Scientific classification
- Kingdom: Animalia
- Phylum: Cnidaria
- Subphylum: Anthozoa
- Class: Hexacorallia
- Order: Scleractinia
- Family: Coscinaraeidae
- Genus: Anomastraea Marenzeller, 1901
- Species: A. irregularis
- Binomial name: Anomastraea irregularis Marenzeller, 1901

= Anomastraea =

- Authority: Marenzeller, 1901
- Conservation status: LC
- Parent authority: Marenzeller, 1901

Genus of corals

Anomastraea is a monotypic genus of corals in the family Coscinaraeidae. It is represented by a single species, the crisp pillow coral (Anomastraea irregularis).

==Description==
The crisp pillow coral forms small, mound-like colonies that grow to be about 20 cm in height and make a blue-grey and cream color. Like other corals that form colonies, it consists of soft, little polyps that are assisted with small tentacles that guide food in the water to the coral's mouth. The polyps discharge a skeleton made of calcium carbonate known as corallite which would participate in the formation of coral reefs. The corallites establish an uneven honey-comb pattern.

Task requirements >>
(1) Update the coral text, starting with "- Authority: Marenzeller, 1901" and going on through "coral (Anomastraea irregularis).", so that "monotypic" becomes "single-species".
(2) Using the coral text, explain in one to three sentences why Anomastraea is called a monotypic genus.
The rows that come next are separate material and are unrelated to the coral text.

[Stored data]

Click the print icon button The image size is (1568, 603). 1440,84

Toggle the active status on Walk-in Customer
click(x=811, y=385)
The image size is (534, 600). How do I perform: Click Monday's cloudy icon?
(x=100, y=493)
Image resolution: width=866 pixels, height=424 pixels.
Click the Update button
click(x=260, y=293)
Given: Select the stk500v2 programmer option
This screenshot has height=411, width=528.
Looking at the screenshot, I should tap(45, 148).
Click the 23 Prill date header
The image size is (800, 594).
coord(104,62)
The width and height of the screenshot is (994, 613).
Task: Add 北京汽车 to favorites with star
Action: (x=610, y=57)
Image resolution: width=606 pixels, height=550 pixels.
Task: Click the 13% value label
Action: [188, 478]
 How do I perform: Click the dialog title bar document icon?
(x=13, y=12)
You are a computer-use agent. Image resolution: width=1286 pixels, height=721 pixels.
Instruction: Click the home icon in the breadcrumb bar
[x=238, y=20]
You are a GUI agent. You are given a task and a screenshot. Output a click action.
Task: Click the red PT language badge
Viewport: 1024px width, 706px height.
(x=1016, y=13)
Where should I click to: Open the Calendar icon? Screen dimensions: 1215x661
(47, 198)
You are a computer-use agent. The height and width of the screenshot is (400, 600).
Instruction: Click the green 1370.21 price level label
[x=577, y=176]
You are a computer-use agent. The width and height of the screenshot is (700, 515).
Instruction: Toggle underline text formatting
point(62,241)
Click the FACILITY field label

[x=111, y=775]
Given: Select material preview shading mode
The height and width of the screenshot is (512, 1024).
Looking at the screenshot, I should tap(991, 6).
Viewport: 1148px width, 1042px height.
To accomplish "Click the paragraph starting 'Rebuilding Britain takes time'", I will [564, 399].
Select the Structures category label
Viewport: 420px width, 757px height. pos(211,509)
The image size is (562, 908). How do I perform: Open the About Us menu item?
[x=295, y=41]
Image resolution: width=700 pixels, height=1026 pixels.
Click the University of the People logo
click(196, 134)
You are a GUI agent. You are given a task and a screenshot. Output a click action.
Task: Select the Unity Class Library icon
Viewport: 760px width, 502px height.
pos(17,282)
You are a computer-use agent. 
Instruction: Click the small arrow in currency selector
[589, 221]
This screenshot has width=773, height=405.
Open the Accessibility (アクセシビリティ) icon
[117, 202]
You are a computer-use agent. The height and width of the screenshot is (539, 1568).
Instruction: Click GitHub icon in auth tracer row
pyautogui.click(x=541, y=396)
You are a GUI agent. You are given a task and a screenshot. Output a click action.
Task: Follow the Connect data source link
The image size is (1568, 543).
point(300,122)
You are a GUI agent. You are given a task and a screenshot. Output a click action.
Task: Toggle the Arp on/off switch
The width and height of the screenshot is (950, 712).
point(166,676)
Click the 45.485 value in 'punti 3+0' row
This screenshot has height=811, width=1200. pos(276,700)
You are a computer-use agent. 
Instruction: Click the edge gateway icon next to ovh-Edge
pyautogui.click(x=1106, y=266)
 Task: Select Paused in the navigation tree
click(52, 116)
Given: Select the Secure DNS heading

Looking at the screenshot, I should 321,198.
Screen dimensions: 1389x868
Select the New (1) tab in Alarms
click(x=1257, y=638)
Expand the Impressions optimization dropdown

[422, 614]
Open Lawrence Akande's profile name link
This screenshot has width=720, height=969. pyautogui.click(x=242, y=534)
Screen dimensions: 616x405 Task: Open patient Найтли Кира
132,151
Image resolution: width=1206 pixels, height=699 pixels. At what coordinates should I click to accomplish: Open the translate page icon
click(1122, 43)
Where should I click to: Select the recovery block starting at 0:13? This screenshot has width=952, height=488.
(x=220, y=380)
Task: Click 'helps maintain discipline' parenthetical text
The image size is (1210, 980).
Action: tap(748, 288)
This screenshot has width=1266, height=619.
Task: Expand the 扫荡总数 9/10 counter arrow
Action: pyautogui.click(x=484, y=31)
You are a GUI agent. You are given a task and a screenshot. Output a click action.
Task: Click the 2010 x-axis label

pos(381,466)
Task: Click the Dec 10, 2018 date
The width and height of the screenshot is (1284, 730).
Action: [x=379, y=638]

Solutions >>
(1)
- Authority: Marenzeller, 1901
- Conservation status: LC
- Parent authority: Marenzeller, 1901

Genus of corals

Anomastraea is a single-species genus of corals in the family Coscinaraeidae. It is represented by a single species, the crisp pillow coral (Anomastraea irregularis).

(2) Anomastraea is called monotypic because a single species represents it: the crisp pillow coral, Anomastraea irregularis.